Hauer's non-profit HIV/AIDS charity, the Rutger Hauer Starfish Association, said on its website it was announcing "with infinite sadness that after a very short illness, on Friday, July 19, 2019, Rutger passed away peacefully at his Dutch home".
Dutch media said Hauer was buried at a private ceremony.
Set in a dystopian Los Angeles of 2019 and directed by Ridley Scott, Bladerunner catapulted the tall, blonde Dutch actor with piercing blue eyes to international stardom.
His last haunting monologue in the movie as the genetically engineered replicant Roy Batty could perhaps stand as his own obituary: "I've seen things you people wouldn't believe... all those moments will be lost in time, like tears in rain. Time to die."
"Half of Roy is me," said Hauer, who went on to play a number of memorable menacing bad guys who sent shivers down audiences' spines.
On the 30th anniversary of the film's release in 2012, Hauer told reporters in Milan that it "was completely delicious to work on. I can't even fathom how it feels to be alive and an icon basically because of this movie". Starring Harrison Ford as a special police agent sent to hunt down renegade replicants who have returned to Earth from human colonies in space, "Blade Runner" initially bombed at the box-office. But it went on to become a cult movie, attracting a devoted fan-base.

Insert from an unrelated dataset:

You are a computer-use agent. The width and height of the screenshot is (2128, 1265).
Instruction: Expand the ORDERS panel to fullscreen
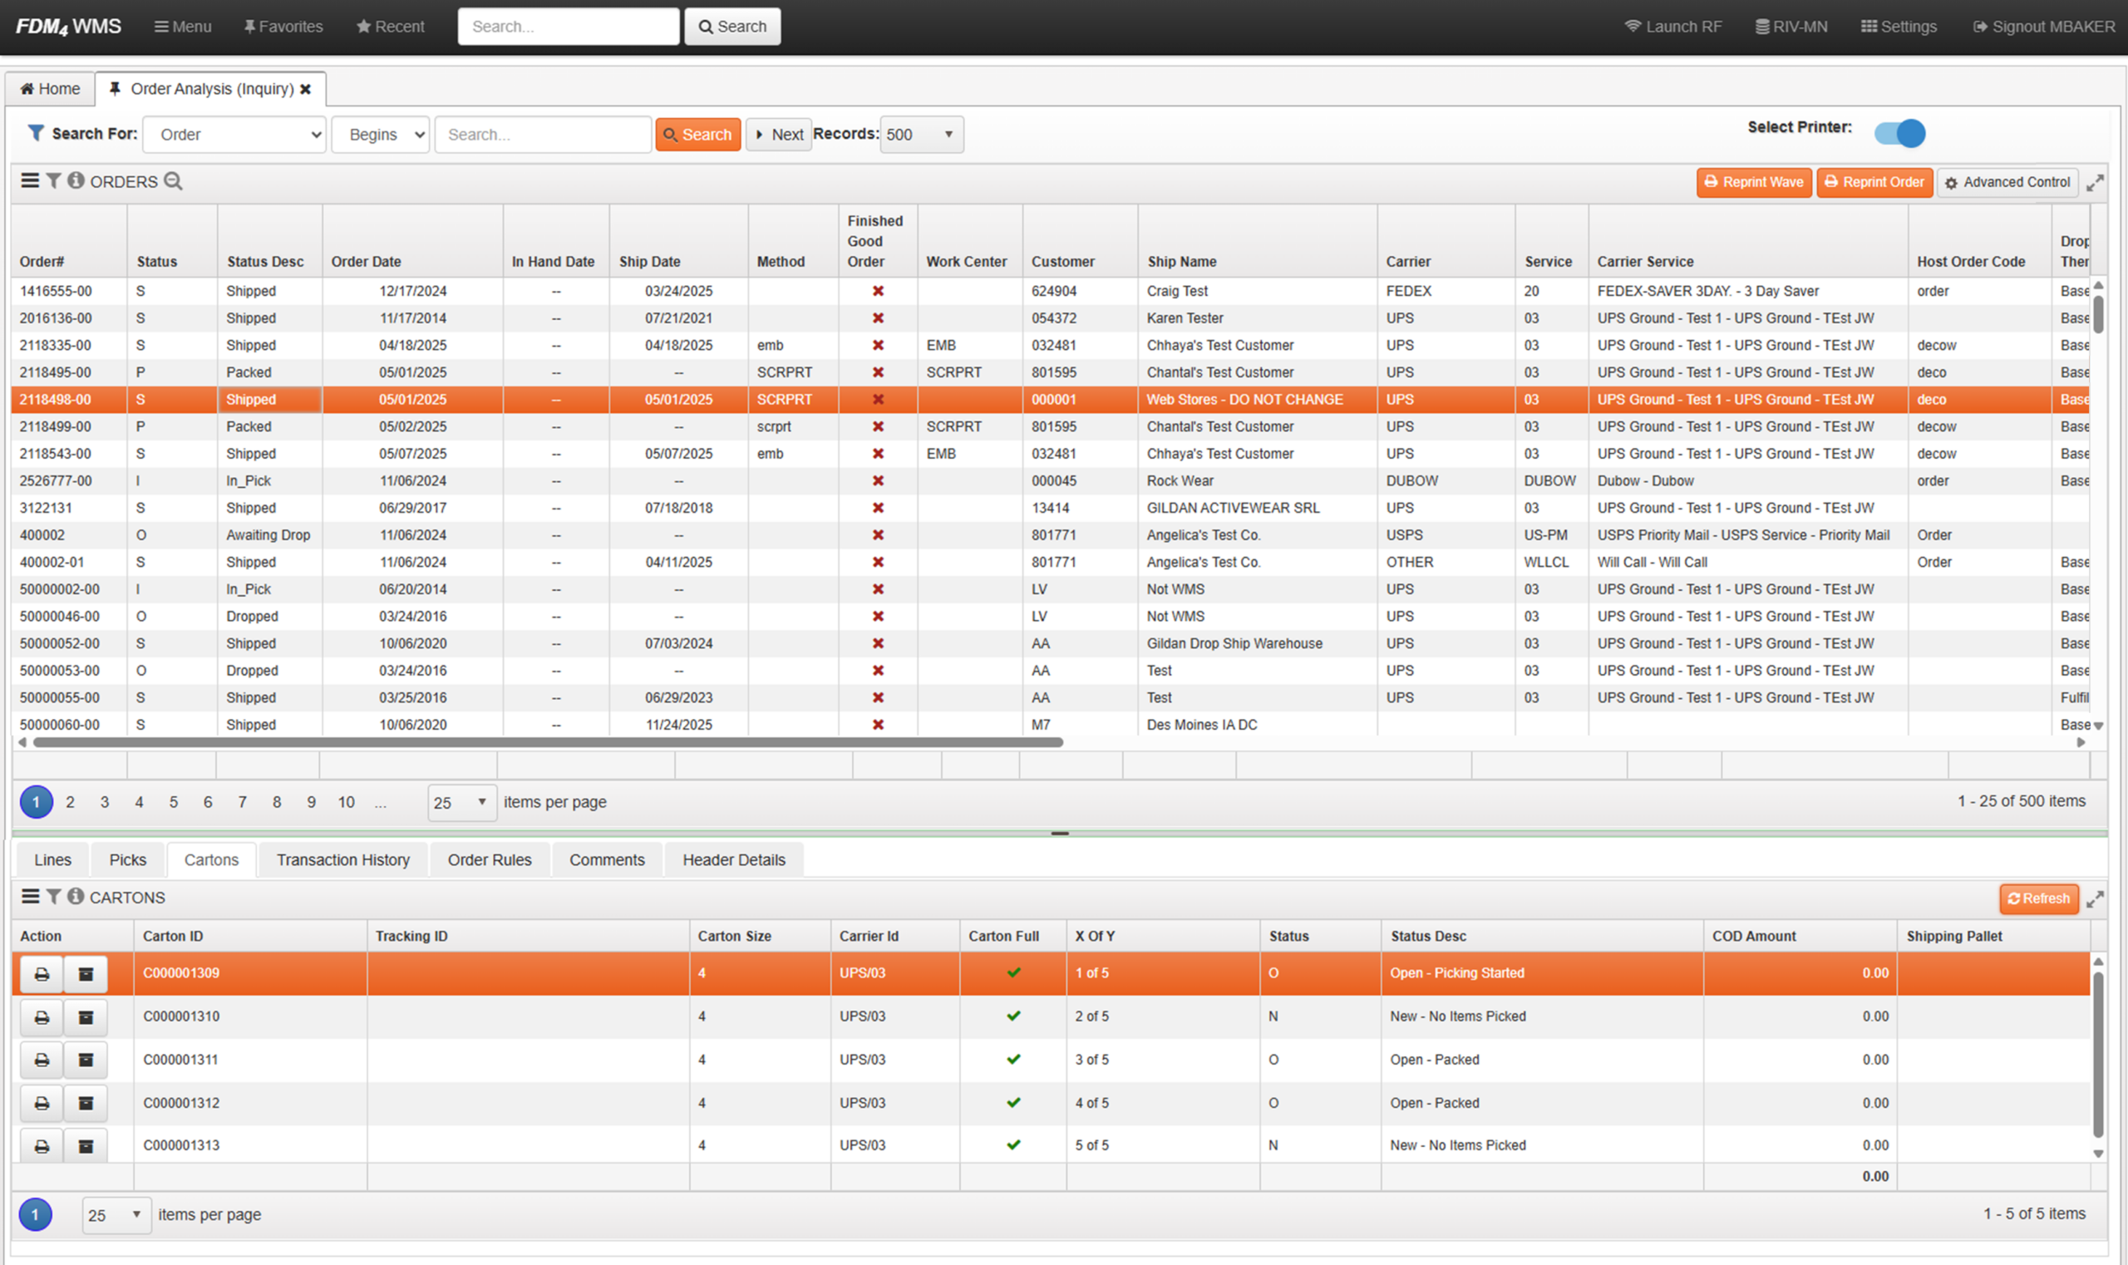tap(2095, 182)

Born on January 23, 1944 in Breukelen just outside Amsterdam to Dutch parents who were both actors and ran an acting school, the young Hauer showed an early rebellious and wild streak. At 15 he ran away to sea, travelling the world on a Dutch Merchant Navy freighter picking up English, German, French and Italian on the way. After returning to the Netherlands, he took up acting properly joining a touring company bringing theatre to Dutch villages. In 1969 he got his first real break when he was cast in the lead role of a swashbuckling historical Dutch television series called "Floris" directed by the then little known Paul Verhoeven.